• **The task**: Reproduce the passage below about piezoelectric energy harvesting word for word, starting with "Now researchers develop" and going on through "have improved performance.".

Since the discovery of piezoelectric materials that generate electricity from mechanical motion, there has been an interest to develop energy generators to develop self-sufficient electronics. However, many of these materials have poor dielectric properties and do not retain their polarized charge.
Now researchers develop a composite film made up of non-toxic materials that have good dielectric strength and display remnant polarization, paving the way for energy generators that have improved performance.
The push towards low powered, energy-saving devices has been a direction the electronics industry has always pursued. The switch to low powered LED lighting is a good example of this trend. Another avenue is the development of energy harvesting, self-sufficient devices. The idea here is to use materials that display piezoelectric and triboelectric effects to convert mechanical energy into electrical energy. Piezoelectric materials generate an electrical charge when stressed mechanically, while the triboelectric effect is the buildup of charges on two dissimilar materials after they have come in contact with each other. Excited about the significance of the study, Prof. Kim states: “For the first time, the single-phase room-temperature multiferroic material with colossal dielectric constant has been achieved. The internal polarization amplification of the polymer was improved, boosting the energy harvesting performance of the hybrid energy harvester.”

• **Information shown**:
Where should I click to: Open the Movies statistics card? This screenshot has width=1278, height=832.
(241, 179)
--
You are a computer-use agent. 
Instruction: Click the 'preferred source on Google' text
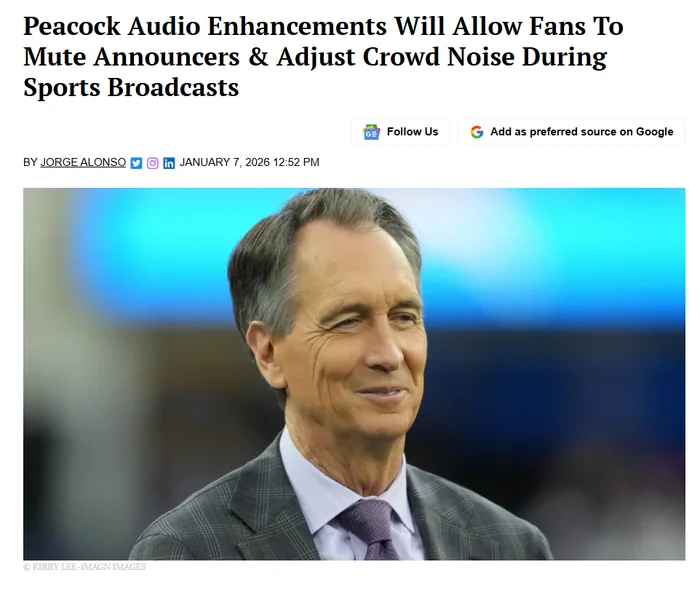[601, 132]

• **Exercise response**:
Now researchers develop a composite film made up of non-toxic materials that have good dielectric strength and display remnant polarization, paving the way for energy generators that have improved performance.